── Exercise input

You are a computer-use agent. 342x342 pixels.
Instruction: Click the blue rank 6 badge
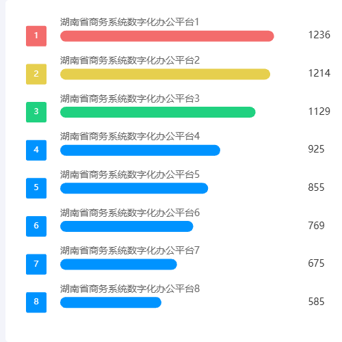[x=36, y=226]
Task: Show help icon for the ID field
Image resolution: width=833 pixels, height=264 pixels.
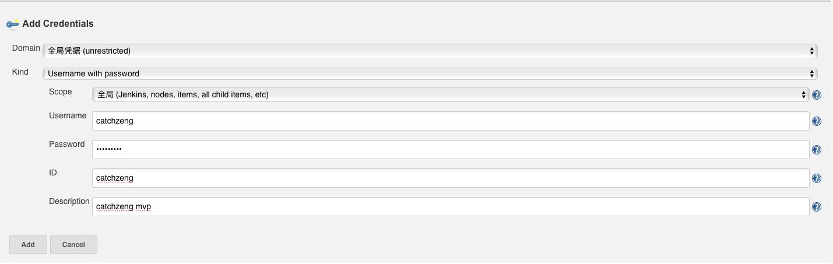Action: click(x=817, y=178)
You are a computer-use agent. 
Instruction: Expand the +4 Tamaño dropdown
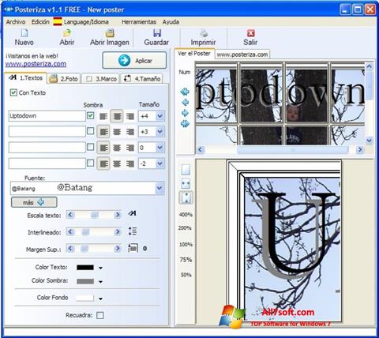click(159, 116)
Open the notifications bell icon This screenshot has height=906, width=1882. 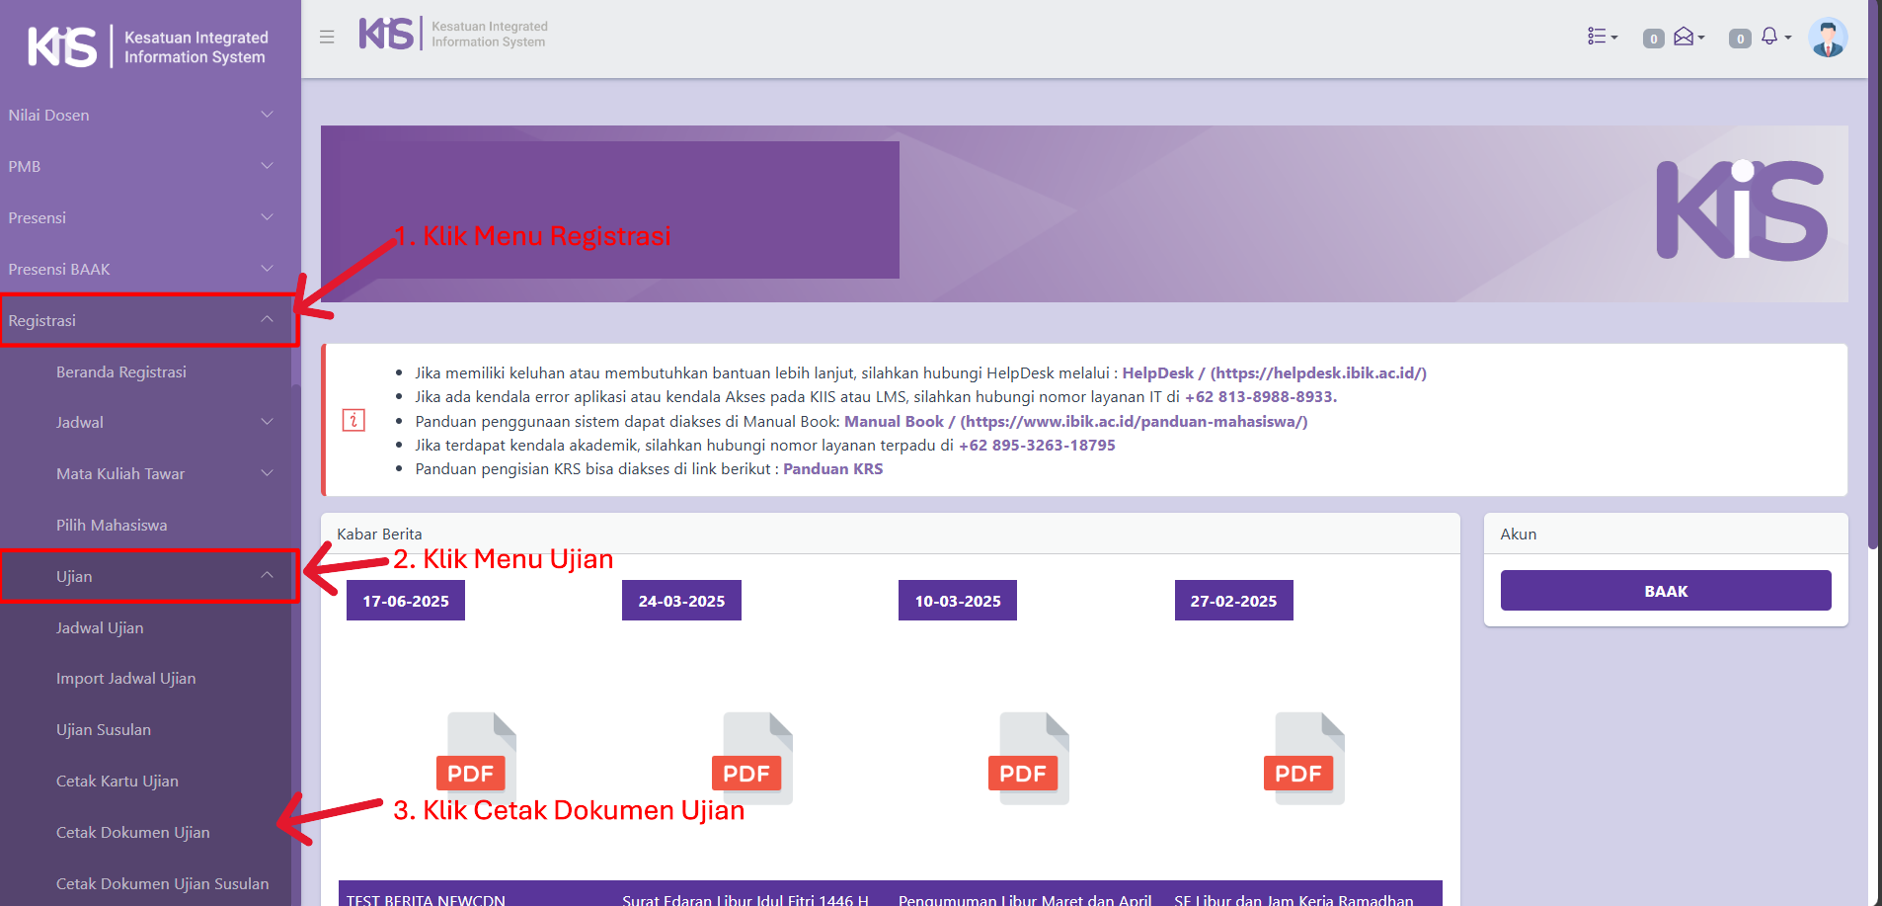1769,37
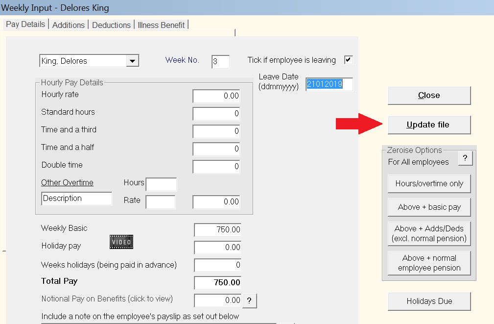Screen dimensions: 494x324
Task: View the Illness Benefit tab
Action: [x=161, y=25]

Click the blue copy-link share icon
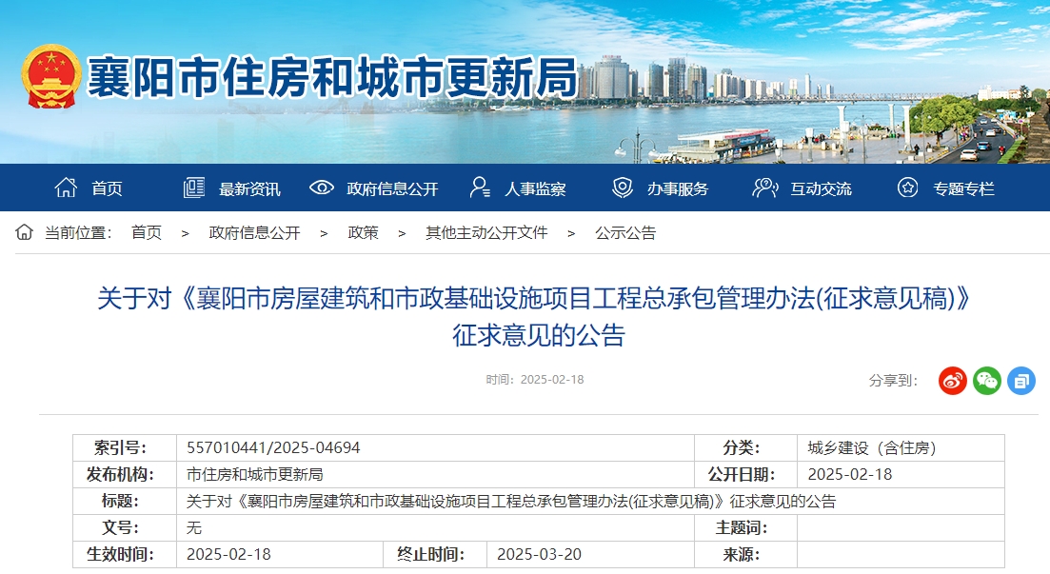click(x=1021, y=381)
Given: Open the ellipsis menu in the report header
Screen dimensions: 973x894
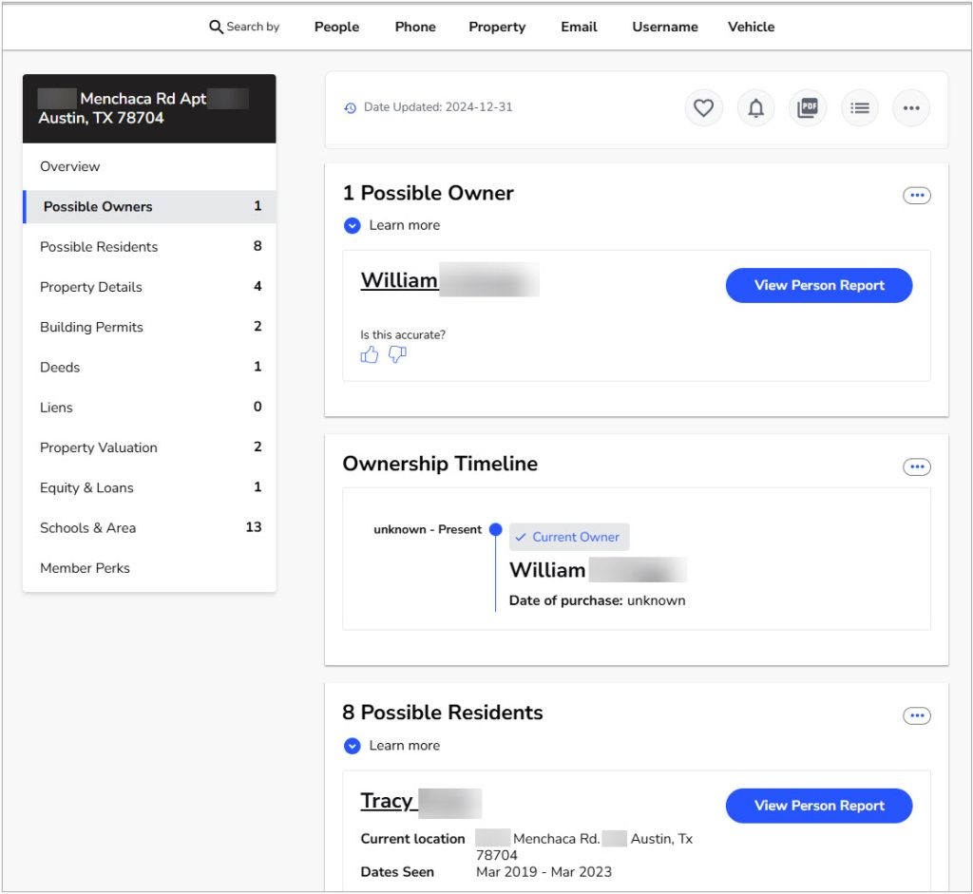Looking at the screenshot, I should pyautogui.click(x=911, y=107).
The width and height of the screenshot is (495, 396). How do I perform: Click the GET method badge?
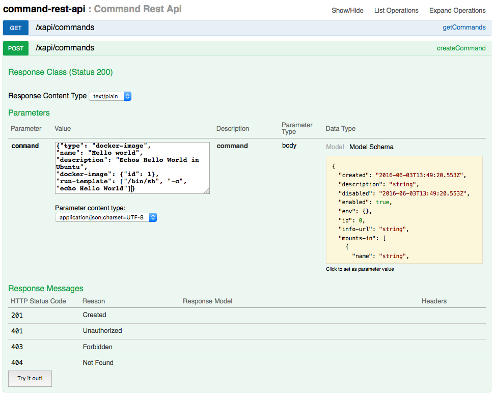coord(16,28)
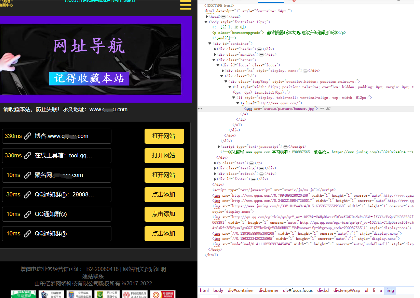Collapse the div id container node
The height and width of the screenshot is (298, 420).
(x=209, y=43)
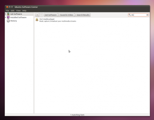The height and width of the screenshot is (120, 154).
Task: Go back with the left arrow button
Action: 37,15
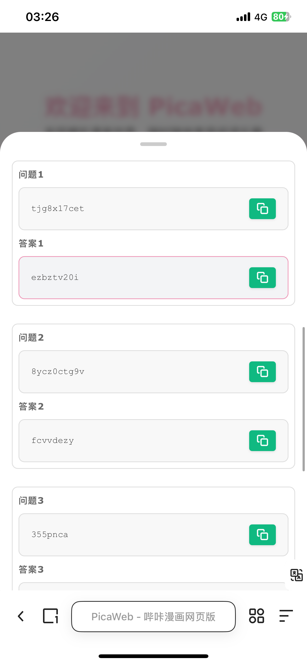Image resolution: width=307 pixels, height=664 pixels.
Task: Tap the PicaWeb address bar
Action: point(153,616)
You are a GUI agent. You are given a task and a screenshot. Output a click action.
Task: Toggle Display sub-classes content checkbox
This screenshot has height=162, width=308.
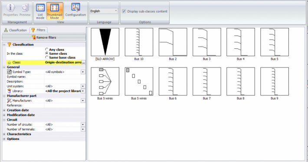coord(124,11)
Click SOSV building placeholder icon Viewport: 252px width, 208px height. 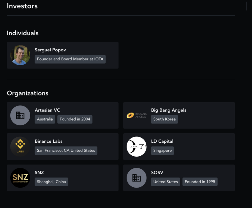(137, 178)
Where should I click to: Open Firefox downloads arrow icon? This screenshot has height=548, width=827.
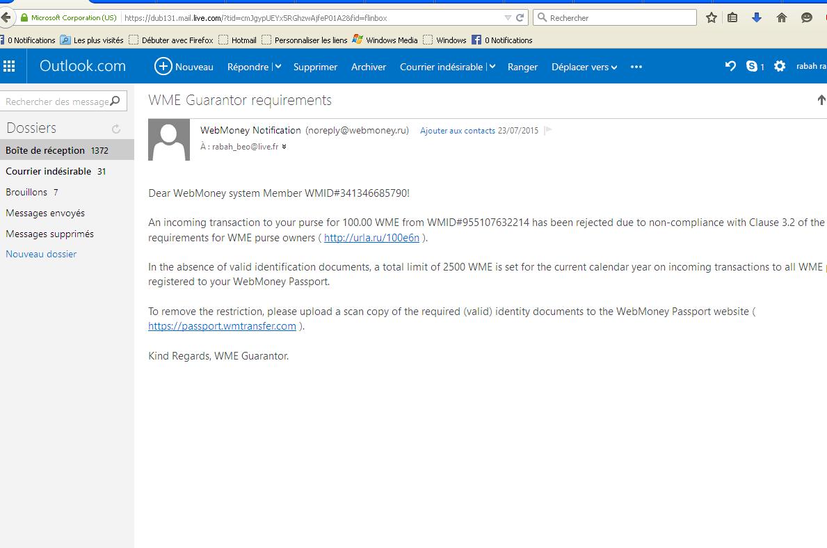(757, 18)
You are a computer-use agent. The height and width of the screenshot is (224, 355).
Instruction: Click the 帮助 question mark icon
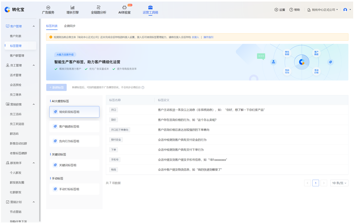click(291, 10)
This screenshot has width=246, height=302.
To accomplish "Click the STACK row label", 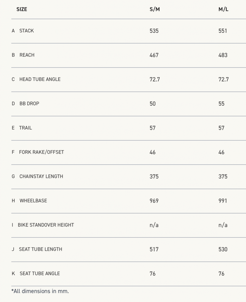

────

Requirements
Identify each line in the data above that contains the word "Instruction", and copy those lines.

The answer
Instruction: Click the blue rank 6 badge
Instruction: Expand the +4 Tamaño dropdown
Instruction: Click the 帮助 question mark icon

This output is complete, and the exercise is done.